Val Kilmer stands out as one of the most mercurial Hollywood figures of the past few decades. Frequently branded “difficult to work with,” he starred in iconic films from the 1980s and 1990s before hitting a wall, struggling to find projects that matched his artistic sensibilities. Although Val is directed by Ting Poo and Leo Scott, it is entirely his story, at times a meditative reflection on his own past, and at others a seemingly desperate attempt to make viewers understand at long last who he is. Aided by the voice of his own son Jack (after a battle with cancer, Val underwent a tracheotomy and struggles with his speech) and an endless library of archival footage stretching back to his own childhood, Val is an introspective look at an actor grappling with his legacy.
The film, as expected, takes us on a mostly chronological journey through Val Kilmer’s life. The voiceover narration (with Jack Kilmer filling in for his father) is intensely personal, almost diary-like in its presentation. From his early life in California to the tragic death of his younger brother while Val was away at Julliard, we see all the elements that would make up who he is, not just as an actor but as a person. He perpetually seeks the truth in acting and contemplates heavy philosophical questions applied to the art form. He reveres the work of the Method actors that came before him, especially Marlon Brando.
Interestingly, this shows that the roles Val Kilmer got as a young actor did not necessarily align with his idealized version of the craft. He was a classically trained actor, but he was also an incredibly handsome young man with a somewhat flat, Southern California affectation. The characters he played often reflected that in the 1980s. It’s certainly where you get his most famous performance of the decade, as Iceman in Top Gun, and undoubtedly why he was tapped to play Batman after Michael Keaton vacated the role. Physically, he was a perfect fit, but the role couldn’t have gone more against Kilmer’s instincts as an actor.
Val serves as a perfectly satisfactory overview of his career, complete with a frankly astonishing collection of behind-the-scenes footage shot by Kilmer himself. Because he tended to bring a video camera with him pretty much everywhere, we get intriguing glimpses of on-set life, especially during the famously disastrous production of The Island of Dr. Moreau. On this one single shoot, the initial director was fired. The second director failed to rein in aging star Marlon Brando to the point that in several key scenes, a lookalike was used (Brando’s participation in the film was, Kilmer says, the main reason why signed on in the first place, to get a chance to perform opposite one of his acting heroes.) In one particularly telling moment, Kilmer tries to engage Brando in conversation: Brando, in turn, ignores his question, asking instead for Kilmer to give him a big push on the hammock he was lounging on. Never meet your heroes, you know?
These portions of the documentary are all fascinating, but the best parts are when Kilmer is forced to come to terms with the unexpected trajectory of his career. He’s contemplative and certainly humble enough to appreciate the achievements of his life. But then there are moments where he’s at conventions, signing endless autographs and hearing fans quote Iceman and Batman at him all day, and he just looks like it’s sucking the life out of him.
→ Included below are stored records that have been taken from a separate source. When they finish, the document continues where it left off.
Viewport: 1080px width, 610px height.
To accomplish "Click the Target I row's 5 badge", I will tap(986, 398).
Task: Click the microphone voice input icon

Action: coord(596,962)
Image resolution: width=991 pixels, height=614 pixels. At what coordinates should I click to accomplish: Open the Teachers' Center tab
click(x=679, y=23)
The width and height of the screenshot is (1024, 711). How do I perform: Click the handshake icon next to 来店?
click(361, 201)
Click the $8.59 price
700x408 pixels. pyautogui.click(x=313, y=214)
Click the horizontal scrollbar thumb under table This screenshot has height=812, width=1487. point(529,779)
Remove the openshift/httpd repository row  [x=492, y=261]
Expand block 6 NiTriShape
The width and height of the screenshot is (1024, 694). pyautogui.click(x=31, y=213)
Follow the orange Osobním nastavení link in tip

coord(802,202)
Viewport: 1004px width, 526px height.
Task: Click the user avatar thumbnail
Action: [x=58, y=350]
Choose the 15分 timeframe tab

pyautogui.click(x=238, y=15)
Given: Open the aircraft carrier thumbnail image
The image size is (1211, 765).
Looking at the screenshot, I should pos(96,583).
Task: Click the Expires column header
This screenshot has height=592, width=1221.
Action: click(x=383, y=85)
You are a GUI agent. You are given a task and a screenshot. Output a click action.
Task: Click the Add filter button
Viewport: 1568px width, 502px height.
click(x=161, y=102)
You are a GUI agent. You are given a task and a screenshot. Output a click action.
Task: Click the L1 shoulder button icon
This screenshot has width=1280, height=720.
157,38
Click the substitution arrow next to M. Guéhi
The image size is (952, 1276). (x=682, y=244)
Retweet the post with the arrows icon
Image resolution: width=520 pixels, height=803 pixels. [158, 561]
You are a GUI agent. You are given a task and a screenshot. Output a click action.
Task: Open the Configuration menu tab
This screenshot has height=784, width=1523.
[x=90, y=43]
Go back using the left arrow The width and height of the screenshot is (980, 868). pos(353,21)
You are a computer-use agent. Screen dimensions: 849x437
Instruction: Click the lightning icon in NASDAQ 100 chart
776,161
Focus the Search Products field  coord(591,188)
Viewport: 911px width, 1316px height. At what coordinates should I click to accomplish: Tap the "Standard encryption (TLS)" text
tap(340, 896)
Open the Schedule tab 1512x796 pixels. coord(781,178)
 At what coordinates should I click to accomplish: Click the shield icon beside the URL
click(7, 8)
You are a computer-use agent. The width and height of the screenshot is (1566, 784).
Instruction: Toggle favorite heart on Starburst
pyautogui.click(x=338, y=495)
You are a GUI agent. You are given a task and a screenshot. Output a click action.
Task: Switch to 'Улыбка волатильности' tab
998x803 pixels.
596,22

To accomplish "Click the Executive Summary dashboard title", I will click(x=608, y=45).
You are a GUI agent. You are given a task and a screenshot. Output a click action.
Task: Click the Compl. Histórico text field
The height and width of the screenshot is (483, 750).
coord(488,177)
The way he describes his emotional relationship with that element of his work, the part that he sees as distasteful, as selling out, is incredibly thoughtful and honest.
He acknowledges that it’s difficult for him to go to all the conventions. An element of humiliation, almost, or even self-loathing comes for an actor like Kilmer to be forced to sell a past version of himself at these fan events. But it almost surprises even him to note that as much as he worries that he’s going to feel embarrassed, he always comes away from conventions feeling overwhelmed and touched by the love and support of his fans. It’s rare that an actor sits down and really parses out what are understandably complicated emotions. They normally feed a line about how grateful they are for all the fans, or they present conventions as this totally demeaning, miserable nightmare experience: there isn’t often a middle ground.
And that’s what’s so striking about Val: this is him stripped bare, entirely honest with the viewers. Even if his perception of past events or his own character is colored by his own perfectly natural human tendency to misjudge himself or view things through a biased lens, he is nonetheless giving us his truth, completely unfiltered. And his personal musings, sometimes poetic, sometimes bitter, are invaluable in helping the audience understand one of the more inscrutable celebrities of our lifetimes.